Check host entry in /etc/host file
127.0.0.1 localhost

Check command# ansible localhost -m ping -vv

Thanks.

Fabio_Gomes_Sakiyama · October 9, 2018, 2:05am

Hi Chen,

I’m aware of ssh-key gen and ssh-copy-id. The ansible module “authorized_keys” does the ssh-copy-id for me, so I don’t need to run it manually.

The ssh works because when I execute ''ssh root@myAddress", it works perfectly.
The problem is when doing exact the same thing, but with ansible.
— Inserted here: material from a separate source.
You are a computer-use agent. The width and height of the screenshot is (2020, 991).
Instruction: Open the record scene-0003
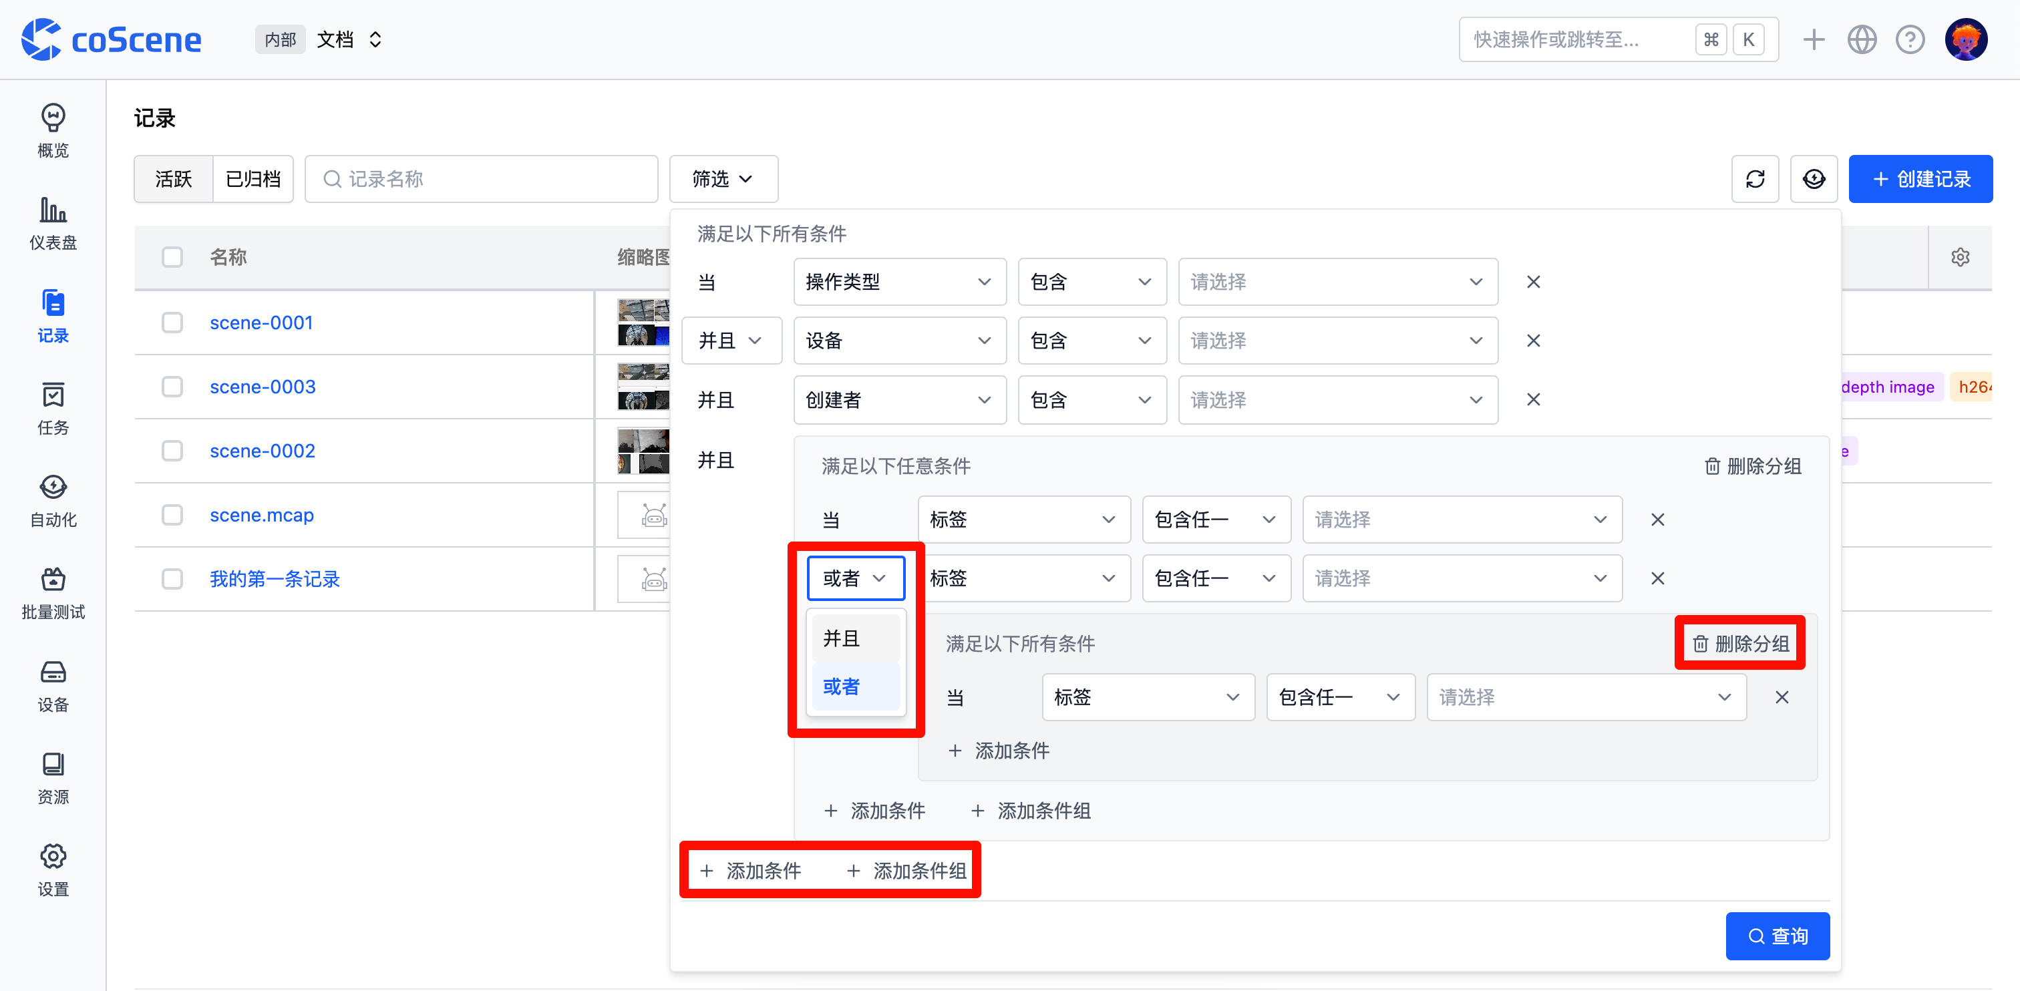pos(262,386)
chenchireddy_guvvala · October 9, 2018, 2:47am

As I am aware Ansible always assumes jobs are running SSH keys either local system or remote system.

Thanks.

Fabio_Gomes_Sakiyama · October 9, 2018, 2:16pm

Hi Chen,

I manage to solve the problem. I need to pass the public key of a different user. In addition, I changed the way to connect to the VMs, since I am using openstack, I configured ansible to use the keypair to connect.

Thanks

dch · October 10, 2018, 7:54am

Hi Fabio,

I see you found a solution, but this is what I'd recommend doing next time.
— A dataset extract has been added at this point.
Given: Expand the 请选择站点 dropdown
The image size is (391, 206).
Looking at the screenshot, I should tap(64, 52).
Add -vvv and read the resulting output carefully. You can splice the ssh command from Ansible back into the shell to work out what is missing or different to just running ssh@<foo> locally.

Usually this is because the username is different or you’re using a different ssh key than expected.

e.g.:
$ ansible-playbook site.yml --diff --check -vvv

Gathering Facts...
Using module file /usr/local/lib/python2.7/site-packages/ansible/modules/system/setup.py
<www@i09.com> ESTABLISH SSH CONNECTION FOR USER: root
Using module file /usr/local/lib/python2.7/site-packages/ansible/modules/system/setup.py
<i09.com> SSH: EXEC ssh -F ./ssh_config -o StrictHostKeyChecking=no -o Port=2200 -o KbdInteractiveAuthentication=no -o PreferredAuthentications=gssapi-with-mic,gssapi-keyex,hostbased,publickey -o PasswordAuthentication=no -o User=root -o ConnectTimeout=30 -tt i09.com 'which -s jailme'
<i09.koan-ci.com> ESTABLISH SSH CONNECTION FOR USER: ansible
<i09.com> SSH: EXEC ssh -F ./ssh_config -o StrictHostKeyChecking=no -o Port=2200 -o KbdInteractiveAuthentication=no -o PreferredAuthentications=gssapi-with-mic,gssapi-keyex,hostbased,publickey -o PasswordAuthentication=no -o User=ansible -o ConnectTimeout=30 i09.com '/bin/sh -c '"'"'/usr/local/bin/python2.7 && sleep 0'"'"''
<i09.com> (255, '', 'root@i09com: Permission denied (publickey).\r\n')
...

you can then try `ssh -F ./ssh_config -o ....` until you see what's missing. Check User= first.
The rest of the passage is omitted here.